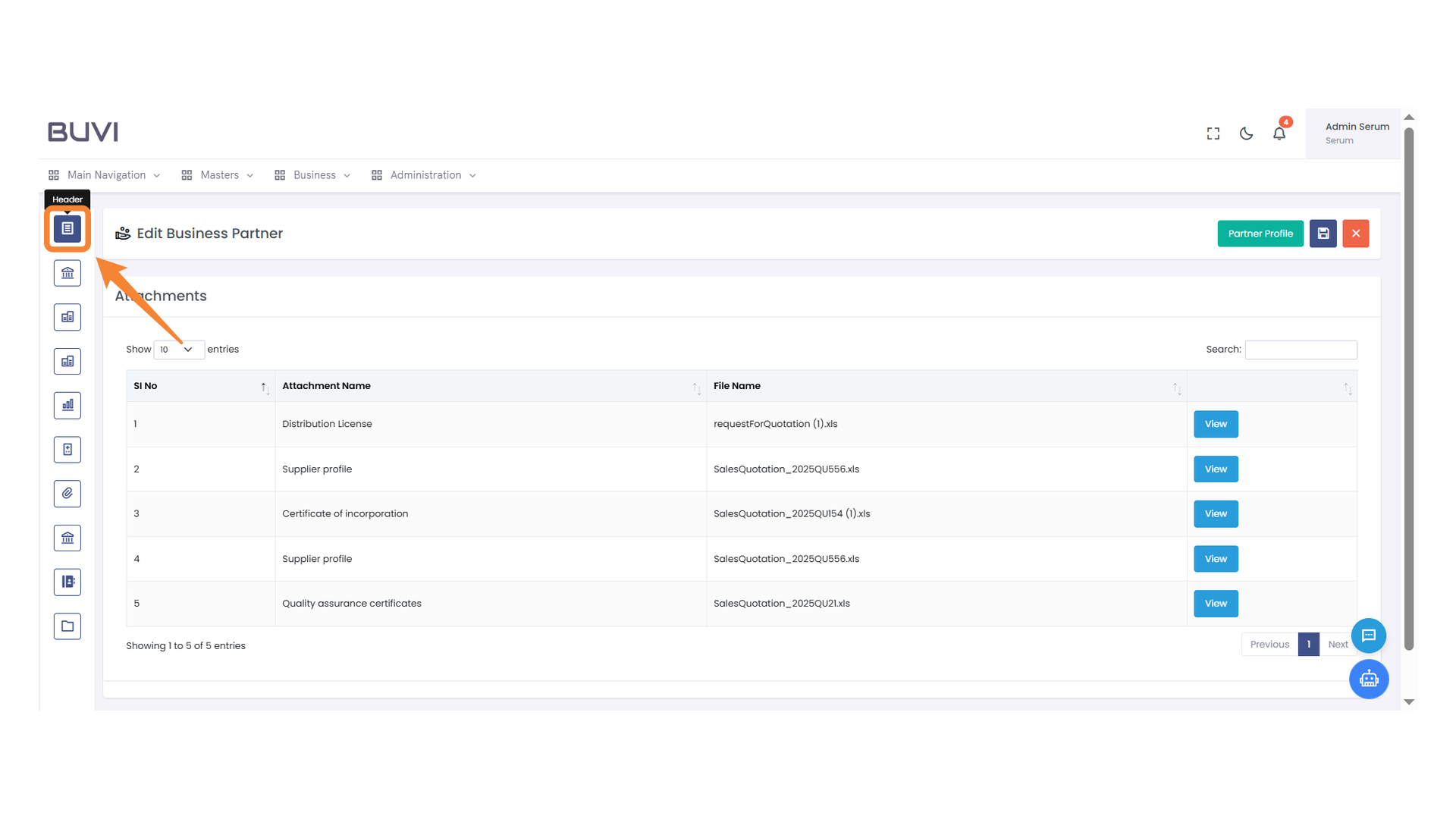Click the paperclip attachments sidebar icon
Image resolution: width=1456 pixels, height=819 pixels.
click(67, 494)
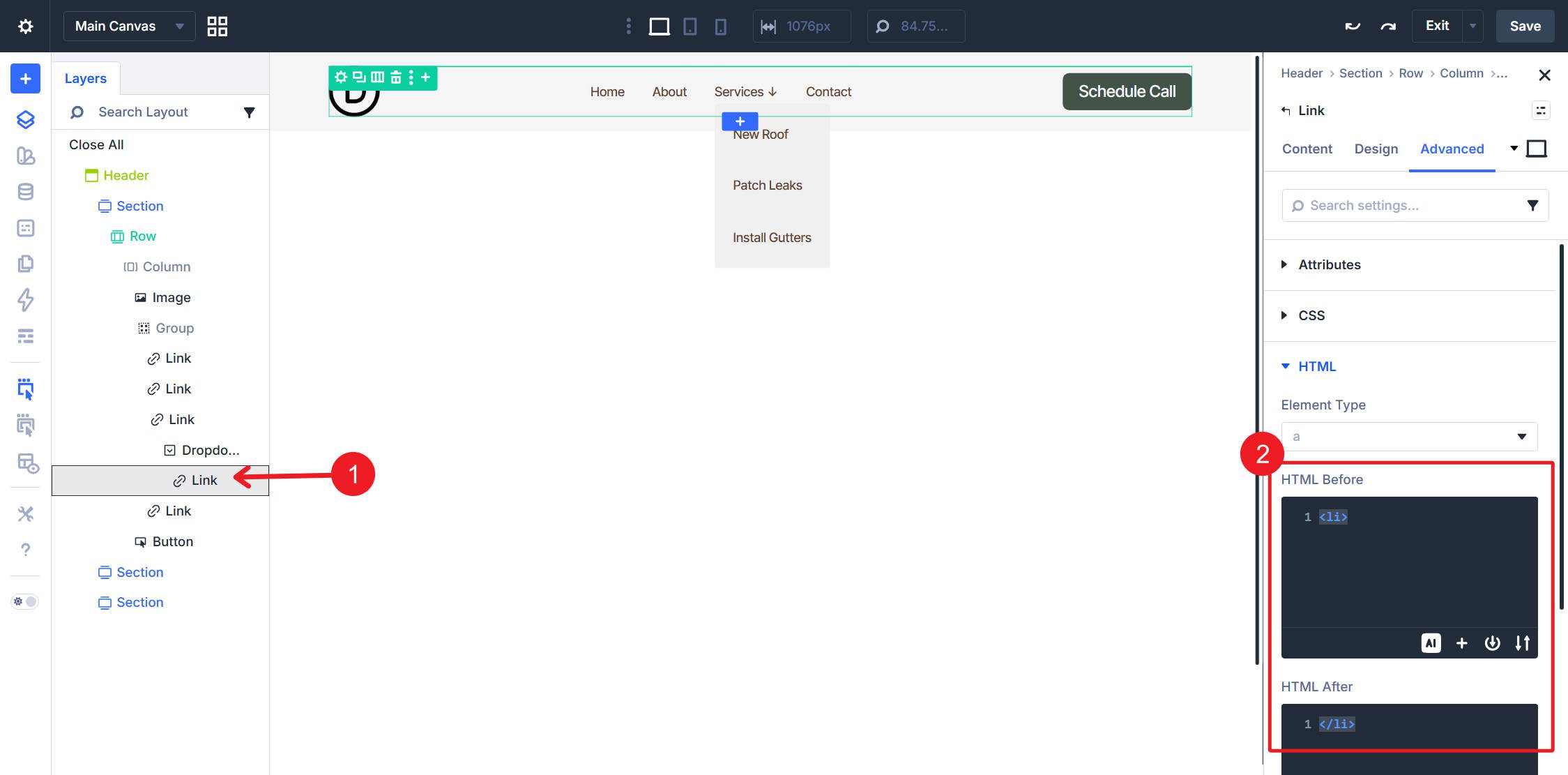Click the redo arrow icon
Screen dimensions: 1568x775
coord(1387,26)
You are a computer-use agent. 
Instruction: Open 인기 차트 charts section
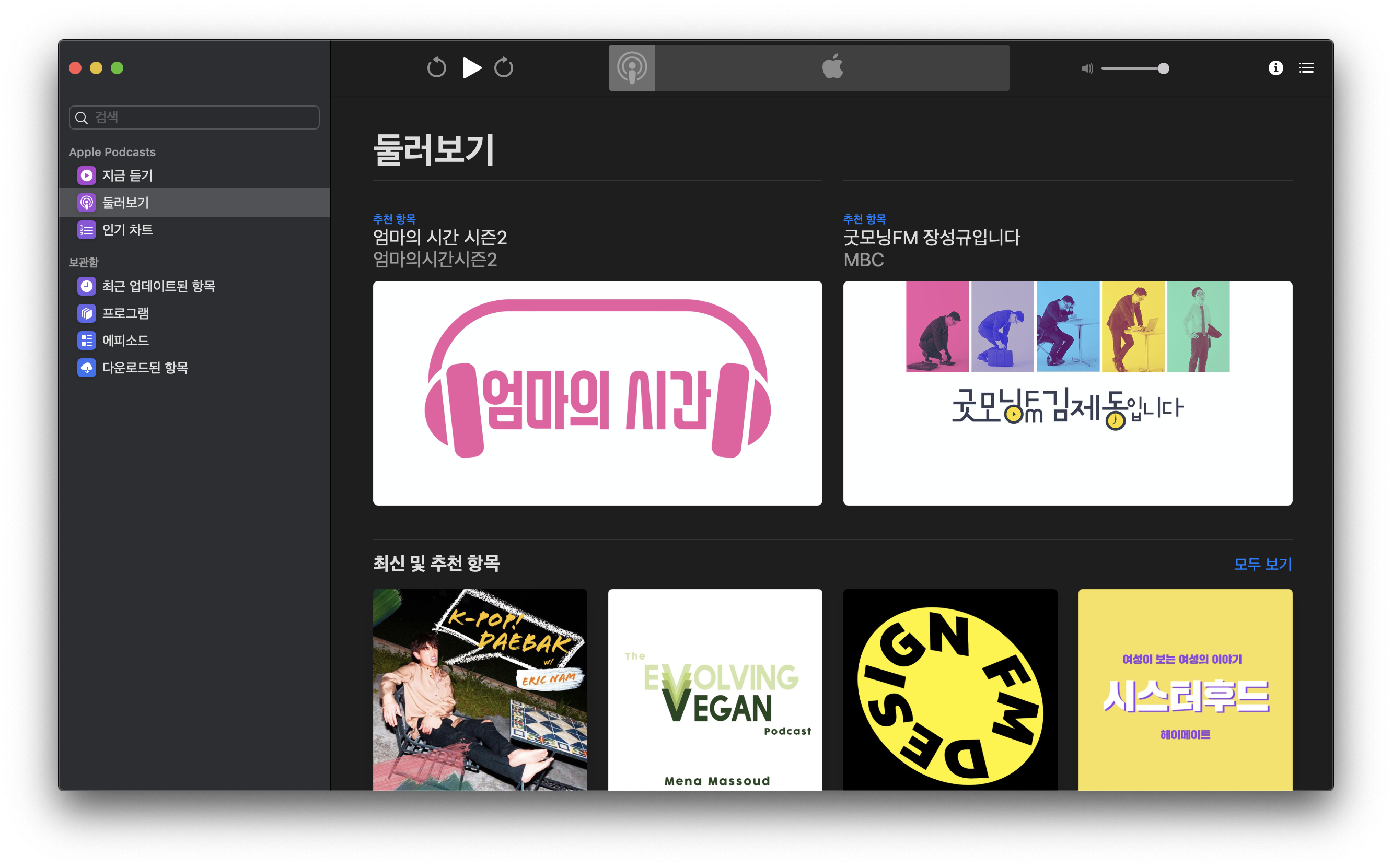[127, 230]
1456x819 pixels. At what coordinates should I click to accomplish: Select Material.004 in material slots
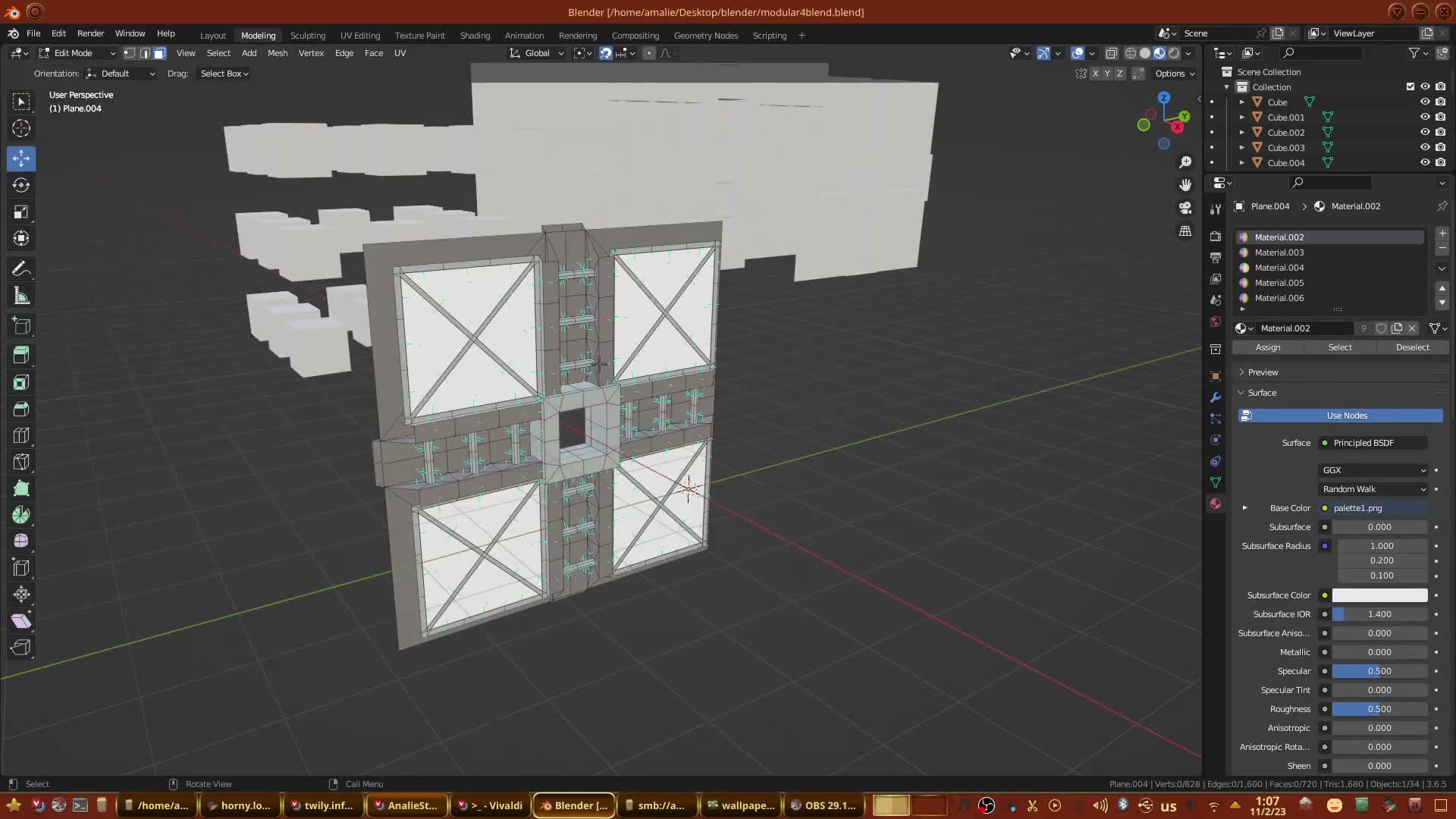1279,268
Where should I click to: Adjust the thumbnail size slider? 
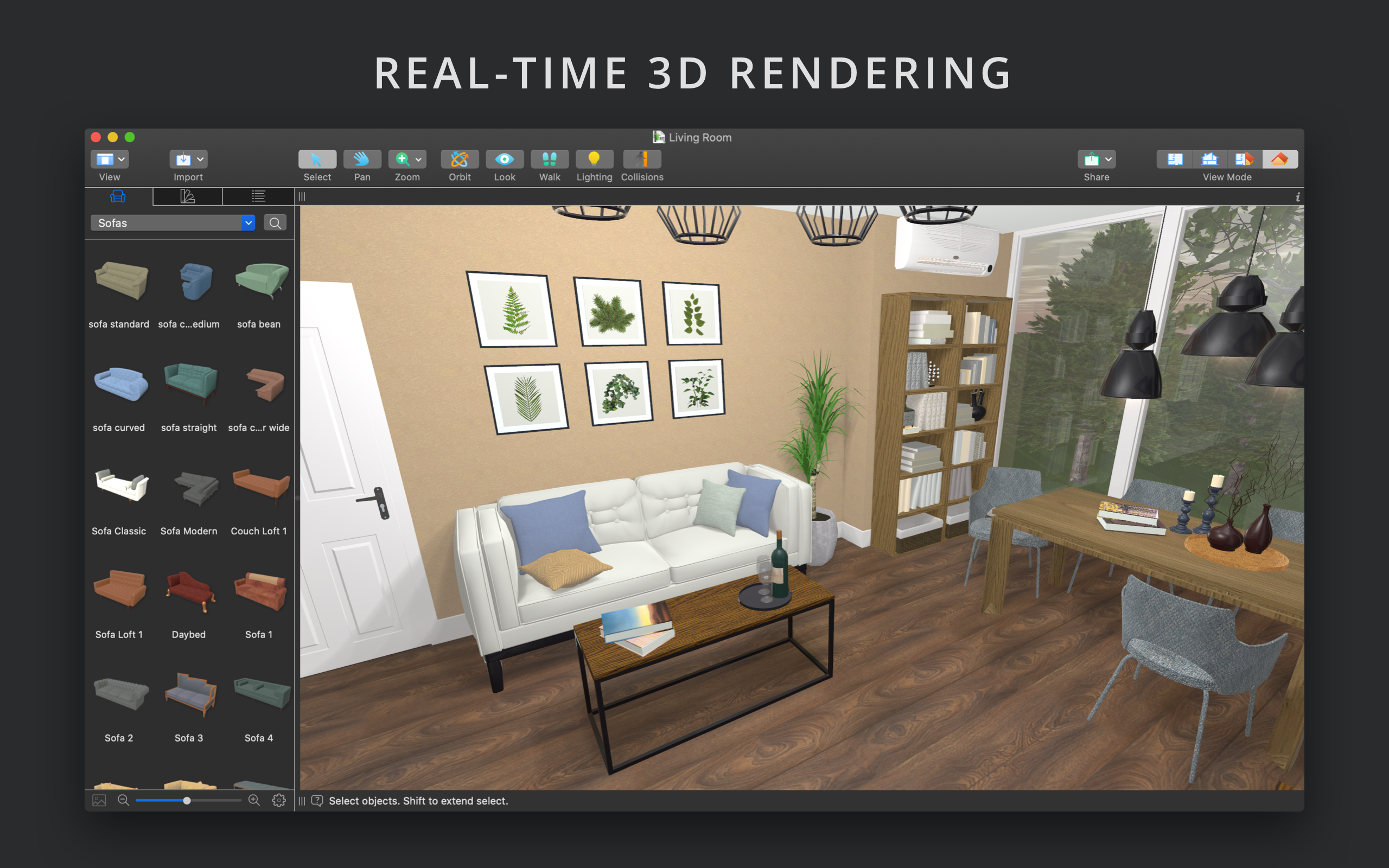(187, 800)
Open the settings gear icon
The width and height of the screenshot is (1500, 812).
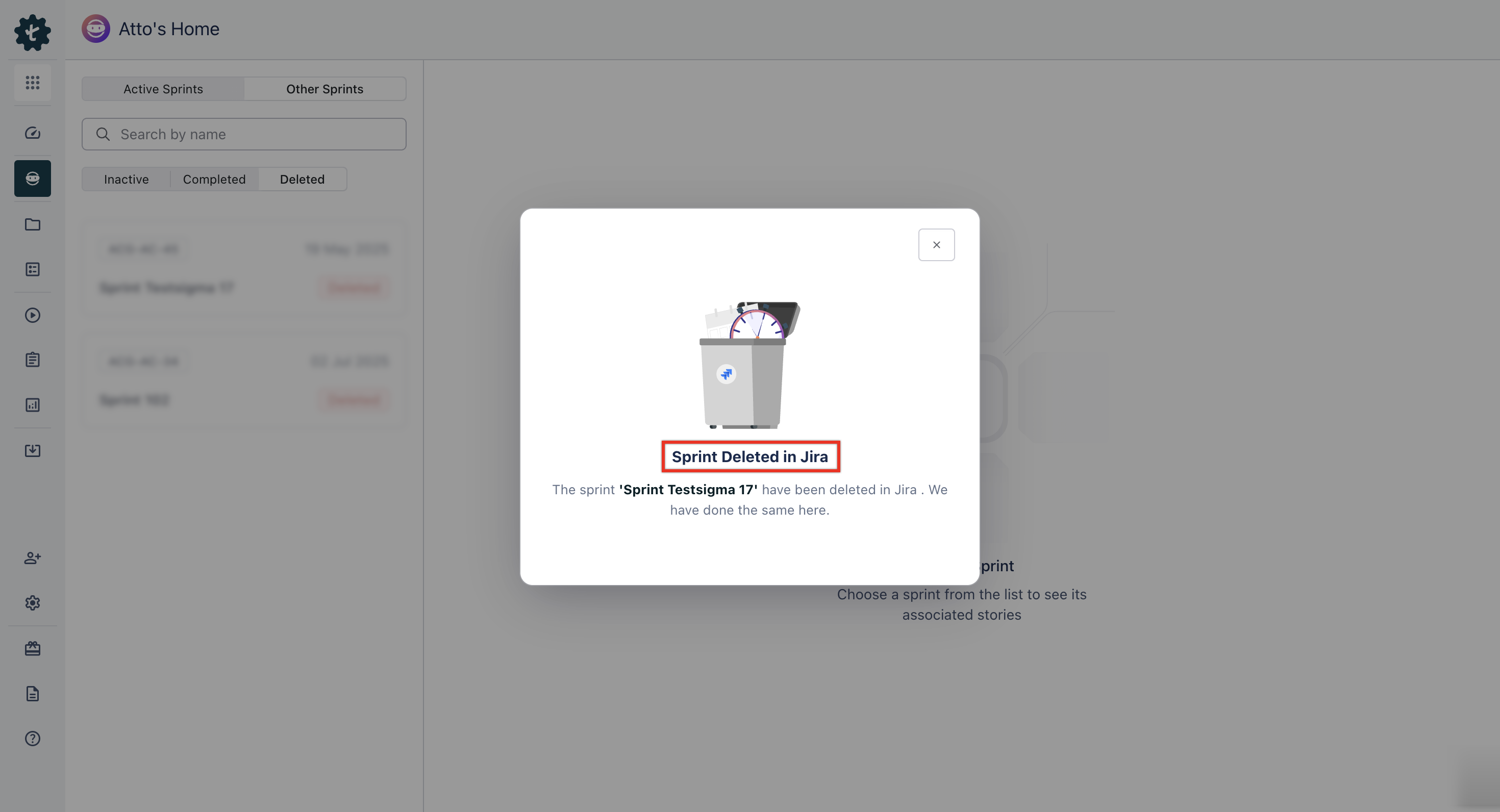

• • • •

# [What the task requires]
Only the lines from the one with "1456x819 pixels. At" through the end of the listing above should be output, exactly as written and with no pictures.

# [Answer section]
1456x819 pixels. At what coordinates should I click to accomplish: Select Material.004 in material slots
1279,268
Where should I click to: Adjust the thumbnail size slider? 
(187, 800)
Open the settings gear icon
The width and height of the screenshot is (1500, 812).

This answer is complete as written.